On Aug. 23, 1999, English spoke to a reporter from The New York Observer about a deal to let singer and actress Barbra Streisand participate in the initial public offering of TheStreet.com. According to the report, Streisand called English and offered four tickets to one of her concerts in Las Vegas.

English gave her "a very modest amount" of stock at the offering price, through the so-called Friends and Family program, according to the Observer. Although Streisand might have made a lot of money had she immediately sold her stock the day of the IPO, English never heard from her again.

"I feel a little bit used in that respect," English was quoted in the Observer as saying, "but it was pretty amusing, anyway."

His new role will be worlds away from the high-flying circles of Hollywood and the Internet economy in its heyday.

"Everything I do will be focused toward customers. I will spend most of my time on customer acquisition, support and retention," English said during the news conference Wednesday. "We have to go out as a new company and ensure suppliers that they are No. 1 in our world. Product development is second, I will focus on developing our technology beyond existing products."

"Not an obvious pick"
Covisint has struggled to find a CEO to lead its massively complicated operation. Board members and others involved in the task said recruitment proved far more difficult than they had originally imagined.

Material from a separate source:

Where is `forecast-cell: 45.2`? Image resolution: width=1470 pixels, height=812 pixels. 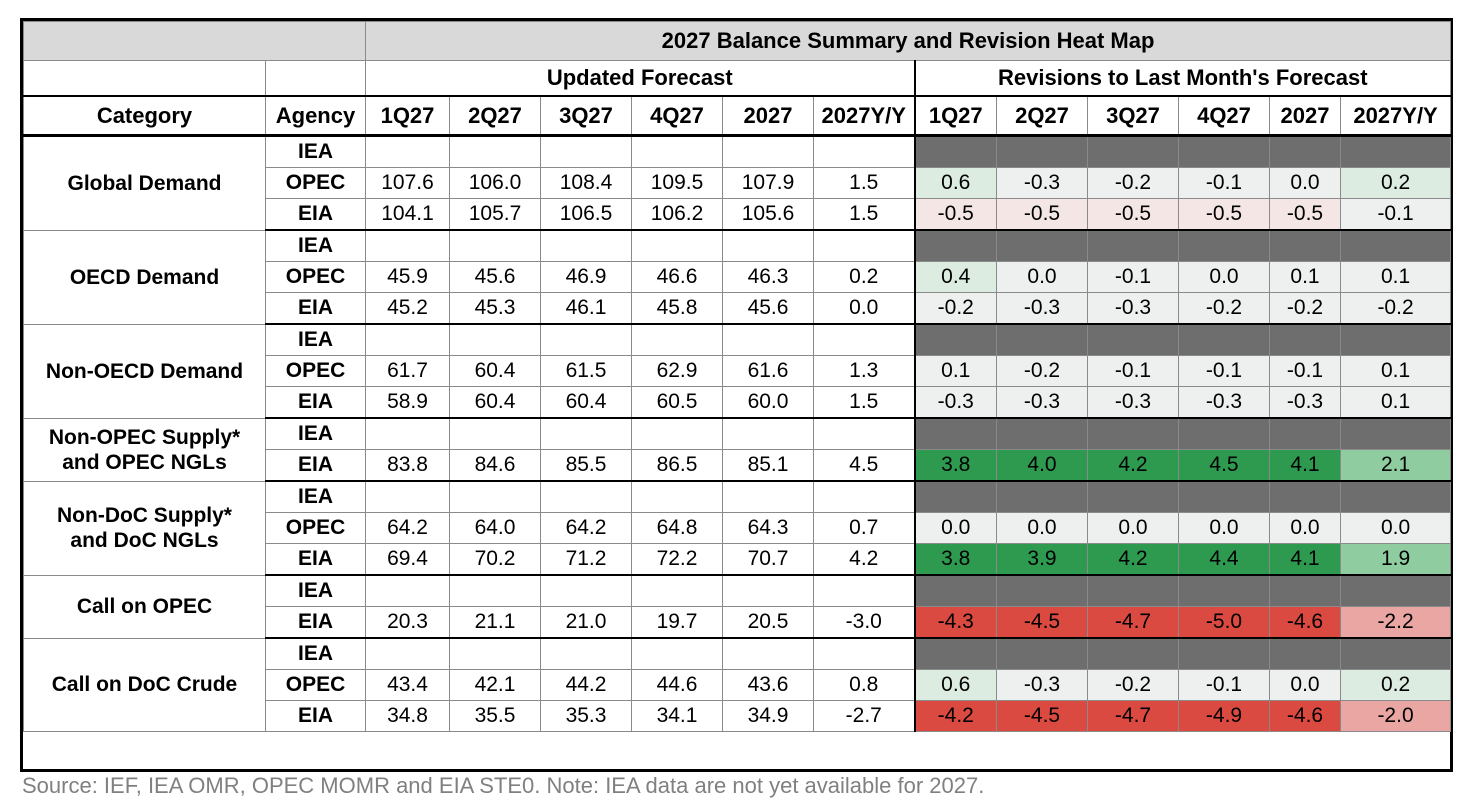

To that extent, said Forrester Research analyst Dan Garretson, the fact that Covisint has plugged its CEO hole is perhaps more important than the person acting as the plug.

"I do think this is significant for Covisint because they badly needed a sense of direction," Garretson said. "It was definitely about time they got someone in that position."

But Garretson had doubts about the choice of English. "This is not an obvious pick," he said. "Because he has little experience in the auto industry and with suppliers, they will continue to think that Covisint is for and by the OEMs," or original equipment manufacturers.

Others agreed that board members will remain the people who actually run Covisint. Covisint's board of directors comprises highly respected senior executives at GM, Ford, DaimlerChrysler, Renault and Nissan, as well as large suppliers--companies that in some cases have been bitter, cross-town rivals for nearly a century.

S&P Equity Group automotive analyst Efraim Levy said that to some extent English will have relatively little control of Covisint.

"He's going to have quite a number of masters that he's got to respond to at GM, Ford and the other manufacturers and suppliers--each of whom have their own agendas," Levy said from his office in New York. "It's going to be a challenge to say the least."